I was invited to conduct a training program for an organisation.

The brief offered to me by the Managing Director was, “My people are good, yet I wish they demonstrate leadership in what they do.”

I interviewed a few of the managers individually, with whom I believe I had built a level of trust, and in the interview with each of them I sensed ‘deep fear.’

I therefore asked some of them, who I experienced as willing to talk, if my sensing was incorrect, and they confirmed that I had adequately gauged their feeling.

When I sought reasons for fear, I found them essentially blaming the ‘management’.

Even as I listened to what they were saying, I became aware that their reasoning for the presence of fear was not what they were saying but at a deeper level.

Perhaps, they were not aware of the impetus for fear, or they were unable to articulate it? In fairness, I did not think it appropriate to misjudge them.

Reflecting on the possible reason for the presence of fear, I got in touch with how I have myself responded to fear over the years.

I think, at least in the context of organisations and relationships that are formed there in, fear is felt in three distinct situations:

* I fear that I may show up as inadequate, hence struggle to protect myself.

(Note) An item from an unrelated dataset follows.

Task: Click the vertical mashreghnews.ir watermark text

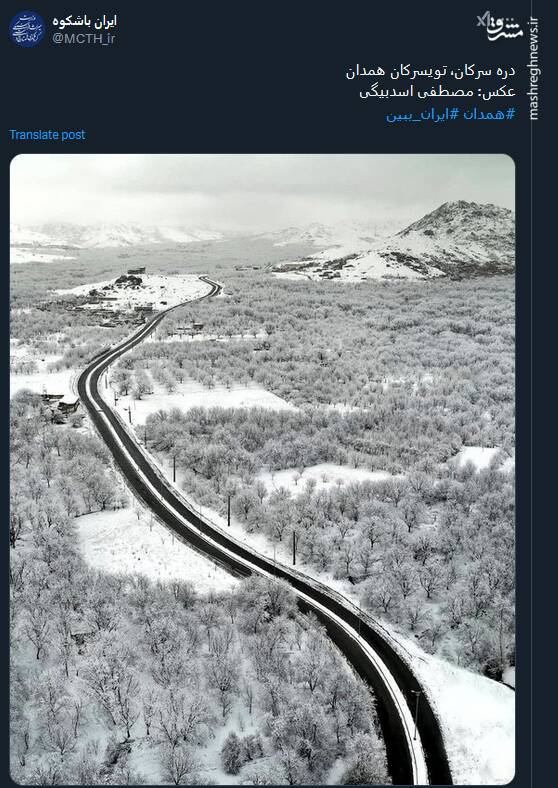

* I have lied and am protecting myself.

* I might lose my job if I confront.

All these reasons have been cause for fear in me.

Over the years I have realised that my lack of feeling secure within, my belief that I have to be seen ‘so’, my need to be approved, all these have crystallised as fear in me.

And rather than own my fear I tend to become defensive, fault and blame those who I assume will expose me and, therefore, justify my position.

The panacea for fear that I cause myself to experience is to:

* Recognise that I am not on probation as a human being.

* Recognise that I am not inadequate, I just may not have the knowledge which I can gain if I invest in learning.

* Realise that to admit I do not know is not a sign of weakness and is instead revealing my authenticity.

* Speak my truth instead of disguising it or lying.

Hence what is most fitting for me to overcome and combat my fear is to practice what Polonius says to his son Laertes in Hamlet “This above all: to thine own self be true, and it must follow, as the night the day, thou canst not be false to any man.”